Numa conferência de imprensa, a PJ confirmou que os cinco suspeitos estão indiciados por um crime de homicídio qualificado e outros três de tentativa de homicídio: “Daquilo que é possível dizer, porque a investigação é dinâmica, na base dos factos estão motivos fúteis, motivos de uma desavença que ocorreu no interior do espaço lúdico e que teve, depois, desenvolvimento no seu exterior”, descreveu Luís Neves, diretor nacional da PJ.

Os cinco homens detidos têm entre 22 e 35 anos, são todos de Bragança e nenhum tem antecedentes criminais. As agressões que culminaram na morte de Giovani, que é cabo-verdiano, não foram provocadas por motivações raciais, garantiu a PJ: “Não se trata de um crime entre nacionais de um país ou de outro, entre raças. Não se trata nada disso. Trata-se de um crime cometido por gente violenta, num determinado contexto”.

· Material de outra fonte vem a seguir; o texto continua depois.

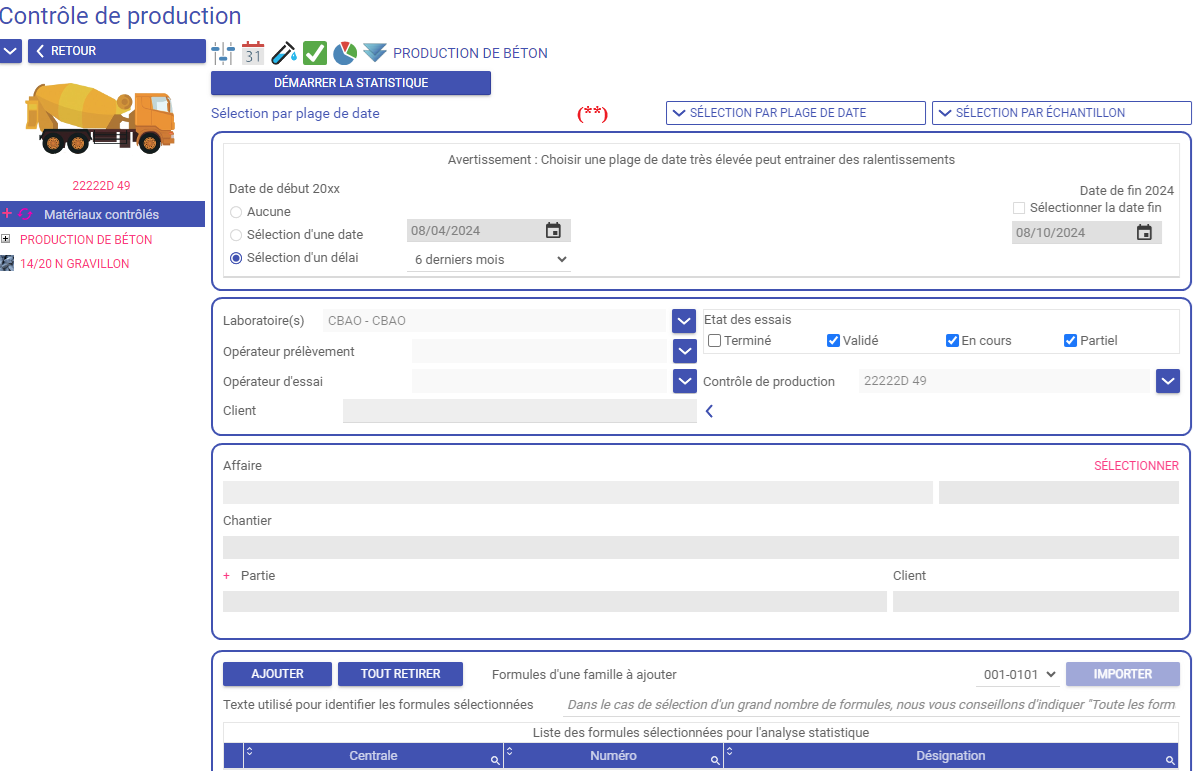Click the sliders settings icon in toolbar
Viewport: 1196px width, 771px height.
coord(223,53)
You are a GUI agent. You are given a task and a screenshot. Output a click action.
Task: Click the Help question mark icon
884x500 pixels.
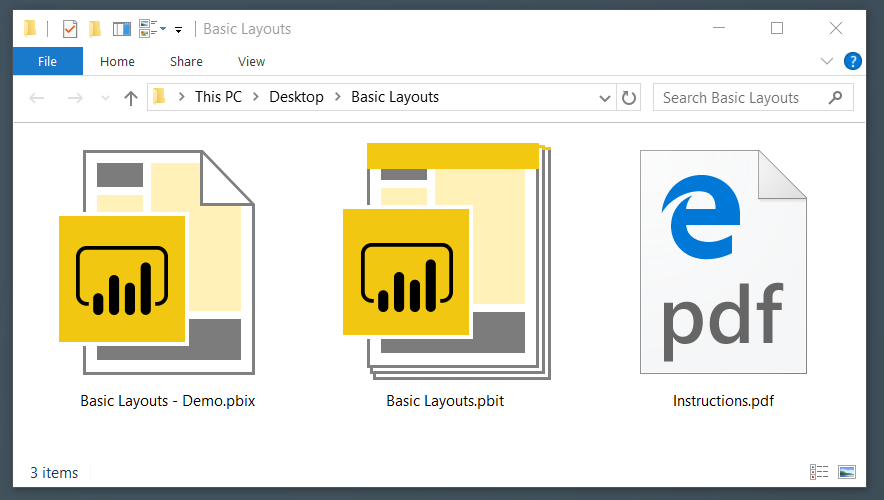[852, 61]
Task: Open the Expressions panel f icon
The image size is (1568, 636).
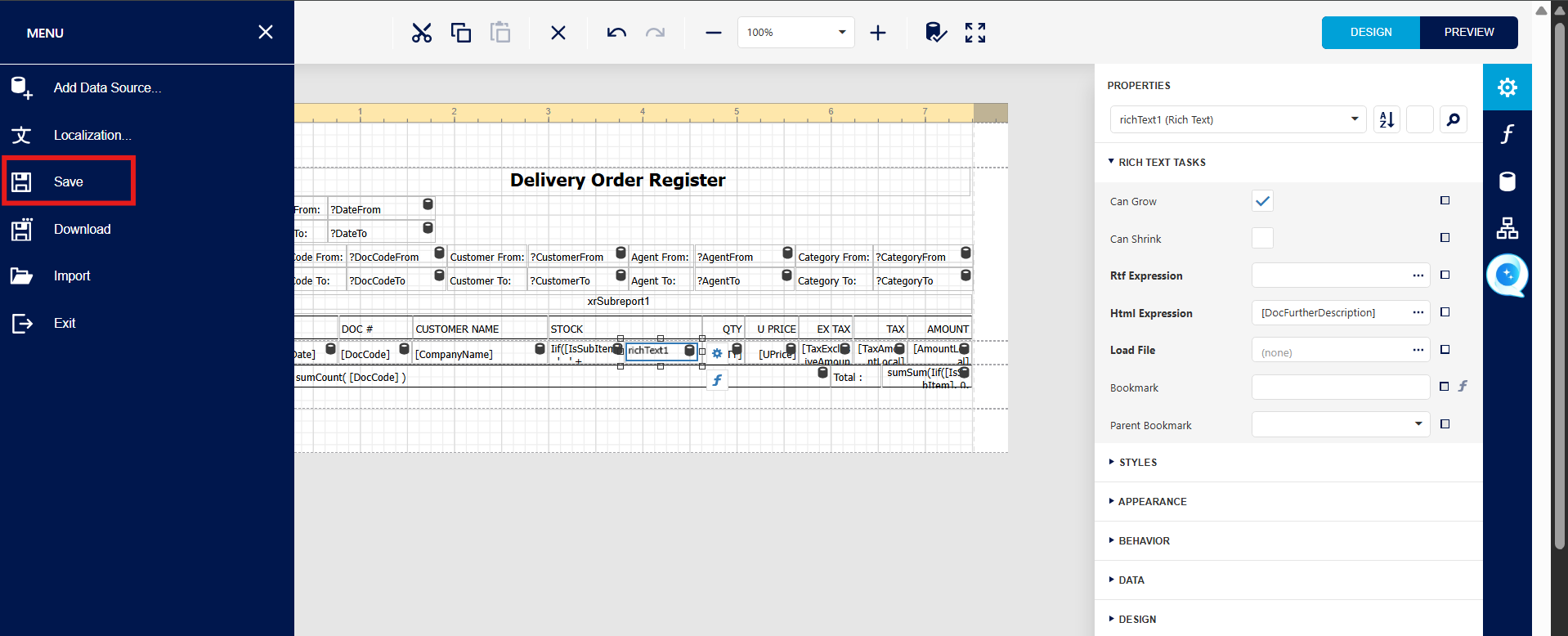Action: (x=1507, y=134)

Giovani Rodrigues foi encontrado inanimado no passeio de uma rua em Bragança junto a um bar onde já se tinha visto envolvido numa discussão entre dois grupos. Morreu dez dias depois das agressões, na madrugada de 31 de dezembro, num hospital no Porto. As detenções feitas no âmbito desta investigação aconteceram após “buscas domiciliárias, inquirições e interrogatórios de várias pessoas suspeitas de estarem envolvidas nos acontecimentos que determinaram a morte daquele jovem”, disse a PJ.